Add kubernetes type clustering option
melkypie opened this issue · 12 comments
Currently the only KV storage we can use for clustering is Consul. A nice feature would be to add Kubernetes type and store all of the key/value information in Kubernetes objects similar to how argocd does it. This would allow the user to not have to maintain another KV storage solution.
I know this is quite a big ask but I have already managed to deploy gnmic clustering on Kubernetes with consul and having this would allow me to not worry about having another KV storage. If needed I could write a guide on how to do deploy it to kubernetes and help with the serviceaccount/rolebinding/role objects and other kubernetes related things.
I'm not sure if I understand correctly but this sounds like it needs a separate component acting as a k8s controller for gnmic. It would be responsible for managing the state of the cluster.

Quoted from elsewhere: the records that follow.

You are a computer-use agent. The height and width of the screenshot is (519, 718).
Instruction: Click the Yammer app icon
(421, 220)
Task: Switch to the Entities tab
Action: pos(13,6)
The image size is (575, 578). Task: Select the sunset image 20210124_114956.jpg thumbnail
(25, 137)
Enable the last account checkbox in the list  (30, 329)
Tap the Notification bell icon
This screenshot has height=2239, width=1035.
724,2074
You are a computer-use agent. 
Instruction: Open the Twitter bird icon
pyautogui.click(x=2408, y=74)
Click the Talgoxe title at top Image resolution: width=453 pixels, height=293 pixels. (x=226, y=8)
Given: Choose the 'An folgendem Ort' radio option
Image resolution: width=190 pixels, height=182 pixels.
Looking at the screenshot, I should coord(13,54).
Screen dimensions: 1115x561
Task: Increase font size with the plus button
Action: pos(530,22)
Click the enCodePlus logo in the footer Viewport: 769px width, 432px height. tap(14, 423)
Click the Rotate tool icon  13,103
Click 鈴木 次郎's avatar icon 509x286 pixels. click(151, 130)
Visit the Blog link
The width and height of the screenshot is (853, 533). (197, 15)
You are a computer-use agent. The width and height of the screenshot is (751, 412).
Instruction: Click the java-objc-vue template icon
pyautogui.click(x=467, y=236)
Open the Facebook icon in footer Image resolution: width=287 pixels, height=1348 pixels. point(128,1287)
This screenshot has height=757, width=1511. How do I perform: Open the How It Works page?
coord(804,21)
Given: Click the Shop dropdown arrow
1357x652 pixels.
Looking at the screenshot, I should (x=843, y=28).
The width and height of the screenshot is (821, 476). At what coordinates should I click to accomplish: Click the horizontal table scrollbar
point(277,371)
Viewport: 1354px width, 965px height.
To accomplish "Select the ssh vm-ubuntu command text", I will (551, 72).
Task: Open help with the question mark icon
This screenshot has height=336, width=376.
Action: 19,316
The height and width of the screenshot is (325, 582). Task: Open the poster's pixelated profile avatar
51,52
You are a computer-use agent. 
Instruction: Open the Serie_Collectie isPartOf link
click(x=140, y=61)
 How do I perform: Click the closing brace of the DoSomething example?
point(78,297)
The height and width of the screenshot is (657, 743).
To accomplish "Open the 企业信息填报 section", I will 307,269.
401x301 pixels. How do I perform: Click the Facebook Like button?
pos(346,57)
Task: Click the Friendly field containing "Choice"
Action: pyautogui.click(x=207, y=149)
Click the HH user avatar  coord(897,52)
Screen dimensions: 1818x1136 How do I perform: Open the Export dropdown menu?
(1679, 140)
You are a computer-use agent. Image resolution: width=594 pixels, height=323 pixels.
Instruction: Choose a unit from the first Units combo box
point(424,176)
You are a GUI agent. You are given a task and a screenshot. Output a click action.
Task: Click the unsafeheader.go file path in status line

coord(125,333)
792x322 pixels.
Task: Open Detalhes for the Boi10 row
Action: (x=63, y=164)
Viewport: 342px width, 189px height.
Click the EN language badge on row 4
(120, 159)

It could be that I'm overthinking this.
How does argocd store an instance state in k8s? Do the objects have a TTL ? Can the TTL be refreshed?
A guide to deploy gnmic on k8s will be very helpful, it would fit nicely with the docs.
Argocd stores most of its configuration in Secrets (but I am sure ConfigMaps would also be fine for gnmic) and Custom Resource Definitions (which would be too much for the simple use case in gmnic) which are basically key-value stores. They don't have a specific way to set a TTL but I am sure you could just create an entry in the specific configmap with the TTL value if that is needed.
Since from what i can currently see that is being stored in Consul is just the leader of the cluster and to which instance a target belongs to which is something that ConfigMaps in k8s can easily hold. The service availability checking feature of Consul is also in k8s.
For the guide, I will start working on it right away.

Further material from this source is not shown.